En matière d'enseignement, les enfants issus de l'immigration ont souvent un parcours scolaire difficile et par-là ont moins de possibilités de décrocher plus tard un bon emploi. La liste Resist ne revendique pas plus de moyens pour l'enseignement, mais revendique clairement une "réforme en profondeur de l'enseignement dans tous les réseaux, prenant en compte la réalité multiculturelle. Comment les écoles confrontées aux fusions, aux enveloppes financières, sans marges de manoeuvres, peuvent-elles s'adapter à une telle réalité? C'est impossible, diront beaucoup d'enseignants. La situation pitoyable de l'enseignement est une réalité pour tous les enfants des milieux ouvriers. Droit à un enseignement gratuit de qualité pour tous! Enseignement gratuit des langues! Voilà le programme de Blokbuster! C'est un programme qui permet de lutter ensemble, Immigrés et Belges, pour un meilleur enseignement destiné à tous les enfants. Une telle revendication contracte fortement avec la revendication de discrimination positive qui ne permet pas de lutter ensemble et provoque la division.

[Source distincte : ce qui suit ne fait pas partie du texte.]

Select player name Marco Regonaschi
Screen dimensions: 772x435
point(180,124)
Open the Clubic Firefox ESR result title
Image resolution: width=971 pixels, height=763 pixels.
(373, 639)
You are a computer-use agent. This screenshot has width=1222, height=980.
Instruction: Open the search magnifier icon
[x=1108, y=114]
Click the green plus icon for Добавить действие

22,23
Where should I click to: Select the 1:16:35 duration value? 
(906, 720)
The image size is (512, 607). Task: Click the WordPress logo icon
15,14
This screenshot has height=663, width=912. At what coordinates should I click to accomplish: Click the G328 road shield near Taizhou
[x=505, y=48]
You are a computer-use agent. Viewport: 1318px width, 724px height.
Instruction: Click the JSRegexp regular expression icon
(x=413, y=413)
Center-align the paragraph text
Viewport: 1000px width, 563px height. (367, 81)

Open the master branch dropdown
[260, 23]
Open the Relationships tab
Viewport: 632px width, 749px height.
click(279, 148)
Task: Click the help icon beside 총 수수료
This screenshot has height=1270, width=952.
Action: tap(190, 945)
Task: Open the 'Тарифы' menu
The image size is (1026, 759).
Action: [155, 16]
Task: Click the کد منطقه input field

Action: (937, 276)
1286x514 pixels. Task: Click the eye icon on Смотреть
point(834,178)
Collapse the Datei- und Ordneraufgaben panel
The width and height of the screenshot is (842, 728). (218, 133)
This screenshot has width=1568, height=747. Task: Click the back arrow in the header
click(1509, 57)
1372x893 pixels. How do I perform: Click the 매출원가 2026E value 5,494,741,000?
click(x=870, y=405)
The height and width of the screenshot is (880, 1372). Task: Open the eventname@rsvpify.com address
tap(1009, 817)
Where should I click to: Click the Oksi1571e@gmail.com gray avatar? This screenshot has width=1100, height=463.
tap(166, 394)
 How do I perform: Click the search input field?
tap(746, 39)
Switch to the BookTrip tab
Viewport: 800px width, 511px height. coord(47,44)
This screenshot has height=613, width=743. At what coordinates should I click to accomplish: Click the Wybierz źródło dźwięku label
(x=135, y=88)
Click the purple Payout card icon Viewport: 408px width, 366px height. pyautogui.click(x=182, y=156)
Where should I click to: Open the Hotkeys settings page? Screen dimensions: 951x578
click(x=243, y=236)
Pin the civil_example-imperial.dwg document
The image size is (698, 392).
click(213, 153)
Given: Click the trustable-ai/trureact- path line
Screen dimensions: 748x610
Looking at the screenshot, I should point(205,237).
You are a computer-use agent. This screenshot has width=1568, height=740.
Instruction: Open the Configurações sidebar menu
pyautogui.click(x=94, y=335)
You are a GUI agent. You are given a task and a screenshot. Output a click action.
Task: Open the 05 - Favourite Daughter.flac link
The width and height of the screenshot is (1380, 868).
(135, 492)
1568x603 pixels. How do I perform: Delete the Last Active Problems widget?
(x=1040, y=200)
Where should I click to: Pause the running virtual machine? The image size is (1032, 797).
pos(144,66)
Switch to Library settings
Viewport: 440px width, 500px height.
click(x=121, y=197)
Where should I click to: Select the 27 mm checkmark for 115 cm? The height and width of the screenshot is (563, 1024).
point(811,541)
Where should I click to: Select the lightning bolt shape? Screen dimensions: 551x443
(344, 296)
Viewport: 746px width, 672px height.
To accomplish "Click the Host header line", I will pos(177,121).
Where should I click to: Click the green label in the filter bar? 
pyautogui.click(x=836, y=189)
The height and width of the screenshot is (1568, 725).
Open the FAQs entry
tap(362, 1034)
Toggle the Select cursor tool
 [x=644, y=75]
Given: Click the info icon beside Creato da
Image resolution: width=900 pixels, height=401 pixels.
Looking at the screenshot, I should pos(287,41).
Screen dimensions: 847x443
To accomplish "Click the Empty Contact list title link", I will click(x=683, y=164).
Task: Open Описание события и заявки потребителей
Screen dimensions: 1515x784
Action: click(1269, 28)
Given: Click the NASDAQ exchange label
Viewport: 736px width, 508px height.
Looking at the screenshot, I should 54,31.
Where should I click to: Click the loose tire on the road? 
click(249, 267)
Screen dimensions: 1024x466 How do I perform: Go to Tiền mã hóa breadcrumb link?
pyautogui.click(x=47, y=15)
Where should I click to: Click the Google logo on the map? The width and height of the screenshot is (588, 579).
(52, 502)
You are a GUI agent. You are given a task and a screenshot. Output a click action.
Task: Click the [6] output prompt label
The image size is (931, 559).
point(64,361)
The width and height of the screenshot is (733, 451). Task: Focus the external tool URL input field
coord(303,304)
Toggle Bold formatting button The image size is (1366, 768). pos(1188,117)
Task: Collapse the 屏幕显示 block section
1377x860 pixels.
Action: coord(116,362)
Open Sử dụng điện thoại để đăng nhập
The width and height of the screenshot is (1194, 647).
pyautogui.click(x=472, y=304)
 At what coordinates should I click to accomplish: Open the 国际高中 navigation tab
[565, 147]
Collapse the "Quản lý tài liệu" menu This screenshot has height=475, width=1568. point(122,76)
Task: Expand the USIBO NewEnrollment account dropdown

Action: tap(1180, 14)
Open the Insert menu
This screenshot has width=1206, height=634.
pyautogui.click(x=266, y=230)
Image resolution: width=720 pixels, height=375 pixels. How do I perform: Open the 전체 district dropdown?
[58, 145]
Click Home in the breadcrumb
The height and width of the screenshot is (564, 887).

De même en ce qui concerne la lutte contre la guerre. Le 15 février, des millions de manifestants sont descendus dans la rue contre la guerre. C'est un thème important qui le deviendra de plus en plus au cours des prochaines semaines. Une guerre pour la domination, pour le prestige et pour les intérêts économiques est à l'ordre du jour, pas seulement pour l'impérialisme américain. La guerre n'a pas encore véritablement commencé, mais Stop USA - un autre front de l'AEL et du PTB - a divisé le mouvement anti-guerre avant que la première manifestation n'ait eu lieu, avant qu'une discussion sur la plateforme ne se soit déroulée, avant que les militants antiguerre n'aient pu suivre ce qui se passait. Nous pensons qu'il est erroné de diviser le mouvement antiguerre. Il faut lutter au sein d'un mouvement anti-guerre large pour un programme radical. Le MAS/LSP lutte pour un programme socialiste au sein du mouvement antiguerre large, un programme qui permette de s'adresser à de larges couches de travailleurs, belges et immigrés. Nous ne retrouvons pas une telle approche dans la plate-forme de Stop USA, ni dans celle de Resist.

C'est une liste radicale pour les radicaux qui ne font aucune tentative pour lutter pour l'unité des travailleurs contre le capitalisme. La lutte de classes est absente de leur analyse.